=== Extrait du texte ===

Auteur : Jenny Pelletier
Magali ROQUES, L’essentialisme de Guillaume d’Ockham, Paris, Vrin, « Études de philosophie médiévale », 2016, 228 p.
Dans cette monographie courte, mais dense, Magali Roques comble une lacune importante dans la littérature sur la logique, l’épistémologie et la métaphysique de Guillaume d’Ockham, surtout en ce qui concerne sa théorie de la définition réelle. Il est étonnant que ce sujet ait suscité si peu d’intérêt, étant donné que les définitions nominales ont été fort étudiées depuis les années 80, particulièrement en lien avec les concepts connotatifs complexes dans le langage mental et leur rôle dans le réductionnisme ontologique ockhamien. Cette omission peut s’expliquer par le fait que les définitions réelles sont historiquement liées à la position réaliste selon laquelle les essences sont des entités universelles. Ockham, qui défend une variante du nominalisme de la ressemblance, pense que toute essence est individuelle, mais ce fait n’implique pas, comme le montre Magali Roques, qu’il soit « anti-essentialiste ».

=== Données fournies ===

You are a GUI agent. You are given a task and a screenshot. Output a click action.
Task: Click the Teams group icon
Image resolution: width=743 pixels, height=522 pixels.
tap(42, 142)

===

> **Énoncé écrit**
D'après l'extrait consacré à Guillaume d'Ockham, quelle position philosophique Ockham défend-il ? Ce matériel forme un ensemble à part, distinct de l'extrait.

> **Réponse attendue**
Il défend une variante du nominalisme de la ressemblance.